Apparently, they will be joining a large number of “cousins.” Observations from the biologists and reports received from anglers indicate that the shad added to the lake last year has remained abundant in multiple-size classes, something not seen in several years.
“We were out doing our sampling and saw huge schools of the threadfin shad, giant schools of them everywhere,” Schroeder said. “They’ve started to make a good rebound.”
That, in turn, has led to a bounce-back of the bass, if the electrofishing sampling the week of April 10 is an indication. Those numbers haven’t been analyzed yet, Schroeder said, but he’s confident it will show a trend in the right direction. Sampling from 2016 indicated that the black bass decline in the lake had ended and populations had stabilized, he said.
“And now we’ve got high water,” he added. “All of this is exactly what we need.
Sampling conducted by District 10 biologists at the lake indicate that overall relative abundance and the relative abundance of Age-1 largemouth bass were higher than they had been since 2011. This indicates that a stronger year class from the spawn of 2016 should be a major factor in the upcoming years, the biologists say. Meanwhile, smallmouth bass have had two banner years in terms of overall relative abundance and relative abundance of Age-1 samples, and this should be a major contributor to the fishery in the next few years. Continued efforts of threadfin shad stocking to provide forage for the expanding bass populations should make a big impact, the biologists say.

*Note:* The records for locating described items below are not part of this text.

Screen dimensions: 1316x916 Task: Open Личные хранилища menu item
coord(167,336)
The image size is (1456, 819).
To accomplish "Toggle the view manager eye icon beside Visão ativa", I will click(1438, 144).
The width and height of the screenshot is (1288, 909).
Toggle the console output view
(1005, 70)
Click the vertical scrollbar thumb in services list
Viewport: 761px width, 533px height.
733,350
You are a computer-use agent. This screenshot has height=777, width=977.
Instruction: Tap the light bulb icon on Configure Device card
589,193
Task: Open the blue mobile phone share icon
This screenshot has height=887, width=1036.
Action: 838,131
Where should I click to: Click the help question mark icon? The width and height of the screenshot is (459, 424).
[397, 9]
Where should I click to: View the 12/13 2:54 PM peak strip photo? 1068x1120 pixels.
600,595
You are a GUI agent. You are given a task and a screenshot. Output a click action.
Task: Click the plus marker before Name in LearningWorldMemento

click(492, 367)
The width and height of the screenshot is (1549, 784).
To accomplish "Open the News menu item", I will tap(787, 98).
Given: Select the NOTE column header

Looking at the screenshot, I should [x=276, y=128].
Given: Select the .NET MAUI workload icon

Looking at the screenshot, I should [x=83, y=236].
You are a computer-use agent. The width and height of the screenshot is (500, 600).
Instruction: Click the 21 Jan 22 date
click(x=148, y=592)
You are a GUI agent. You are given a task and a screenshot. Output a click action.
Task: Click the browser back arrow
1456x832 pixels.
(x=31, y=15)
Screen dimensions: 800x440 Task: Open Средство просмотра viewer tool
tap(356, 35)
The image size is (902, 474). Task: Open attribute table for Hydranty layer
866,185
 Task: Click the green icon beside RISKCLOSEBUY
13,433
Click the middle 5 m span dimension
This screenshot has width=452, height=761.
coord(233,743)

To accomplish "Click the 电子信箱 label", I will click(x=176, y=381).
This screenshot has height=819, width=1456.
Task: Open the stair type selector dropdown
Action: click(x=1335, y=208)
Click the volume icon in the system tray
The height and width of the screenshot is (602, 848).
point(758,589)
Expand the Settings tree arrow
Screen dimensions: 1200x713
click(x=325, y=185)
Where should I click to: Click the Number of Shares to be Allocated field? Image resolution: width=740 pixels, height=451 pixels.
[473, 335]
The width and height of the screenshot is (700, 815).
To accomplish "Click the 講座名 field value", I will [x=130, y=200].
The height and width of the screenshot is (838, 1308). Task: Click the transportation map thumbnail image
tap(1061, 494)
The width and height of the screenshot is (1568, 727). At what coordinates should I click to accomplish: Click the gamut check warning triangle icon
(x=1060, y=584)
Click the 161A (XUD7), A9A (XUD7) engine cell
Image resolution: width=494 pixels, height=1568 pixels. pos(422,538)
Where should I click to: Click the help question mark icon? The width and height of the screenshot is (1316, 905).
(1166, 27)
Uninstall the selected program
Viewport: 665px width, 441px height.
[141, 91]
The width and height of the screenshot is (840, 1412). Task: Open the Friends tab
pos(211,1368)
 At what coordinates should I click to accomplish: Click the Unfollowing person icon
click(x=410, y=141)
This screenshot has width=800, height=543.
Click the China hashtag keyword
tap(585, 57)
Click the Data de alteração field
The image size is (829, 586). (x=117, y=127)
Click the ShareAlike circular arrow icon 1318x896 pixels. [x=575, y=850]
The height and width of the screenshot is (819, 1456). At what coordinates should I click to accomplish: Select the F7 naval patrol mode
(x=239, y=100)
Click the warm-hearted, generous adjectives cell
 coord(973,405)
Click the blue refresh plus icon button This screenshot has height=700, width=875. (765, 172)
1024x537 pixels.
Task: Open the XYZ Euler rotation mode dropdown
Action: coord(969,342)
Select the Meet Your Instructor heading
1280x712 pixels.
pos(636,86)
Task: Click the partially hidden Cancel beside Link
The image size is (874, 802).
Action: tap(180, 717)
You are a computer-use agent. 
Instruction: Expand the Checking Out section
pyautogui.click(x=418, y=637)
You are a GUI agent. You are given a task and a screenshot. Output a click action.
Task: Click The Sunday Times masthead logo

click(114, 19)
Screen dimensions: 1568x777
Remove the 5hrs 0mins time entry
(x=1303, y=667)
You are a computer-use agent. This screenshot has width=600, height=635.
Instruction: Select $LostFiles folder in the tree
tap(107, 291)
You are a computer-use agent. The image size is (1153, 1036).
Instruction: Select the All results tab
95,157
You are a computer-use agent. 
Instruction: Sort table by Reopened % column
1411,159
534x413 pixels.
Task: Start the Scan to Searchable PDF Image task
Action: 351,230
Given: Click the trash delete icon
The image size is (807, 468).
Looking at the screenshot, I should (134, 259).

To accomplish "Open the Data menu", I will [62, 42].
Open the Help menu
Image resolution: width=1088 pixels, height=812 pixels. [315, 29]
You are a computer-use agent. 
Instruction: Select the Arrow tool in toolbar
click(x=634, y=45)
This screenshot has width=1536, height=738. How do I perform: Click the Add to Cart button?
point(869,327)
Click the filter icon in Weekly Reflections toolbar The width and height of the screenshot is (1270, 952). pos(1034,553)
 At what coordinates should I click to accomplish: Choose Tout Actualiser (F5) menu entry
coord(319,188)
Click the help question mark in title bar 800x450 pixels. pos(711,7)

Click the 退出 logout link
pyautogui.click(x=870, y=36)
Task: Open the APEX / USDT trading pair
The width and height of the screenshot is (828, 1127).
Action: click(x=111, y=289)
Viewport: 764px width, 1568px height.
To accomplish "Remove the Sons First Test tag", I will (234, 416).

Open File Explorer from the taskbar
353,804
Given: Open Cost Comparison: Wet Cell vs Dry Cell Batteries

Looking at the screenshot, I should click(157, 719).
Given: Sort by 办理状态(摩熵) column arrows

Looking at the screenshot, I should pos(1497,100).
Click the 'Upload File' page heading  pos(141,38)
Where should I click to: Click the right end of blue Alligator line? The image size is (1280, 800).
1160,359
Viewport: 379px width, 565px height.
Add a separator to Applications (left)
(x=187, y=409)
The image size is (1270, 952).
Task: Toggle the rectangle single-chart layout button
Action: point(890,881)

The AGFC’s threadfin shad isn’t going just to Greers Ferry Lake. Tommy Laird, hatchery manager at C.B. “Charlie” Craig State Fish Hatchery in Centerton, noted that while the majority goes to Greers Ferry Lake, other lakes receiving shad last year were Mallard Lake, Lower Lake Hogue, Lake Ashbaugh, Lake Monticello, Terre Noire Lake, Lake Columbia and Little South Fork Lake. This year, tentative plans call for shad to be stocked in Lake Maumelle, Lake Monticello, SWEPCO Lake, Lake Ashbaugh, Lake Bono, Crowley’s Ridge State Park Lake, Lower Lake Hogue and Mallard Lake.
“The key is, if the shad can carry over through the winter and grow into adults, it will have even more of an impact next year,” Laird said. “The key is carrying over brood stock and them spawning in the lake.”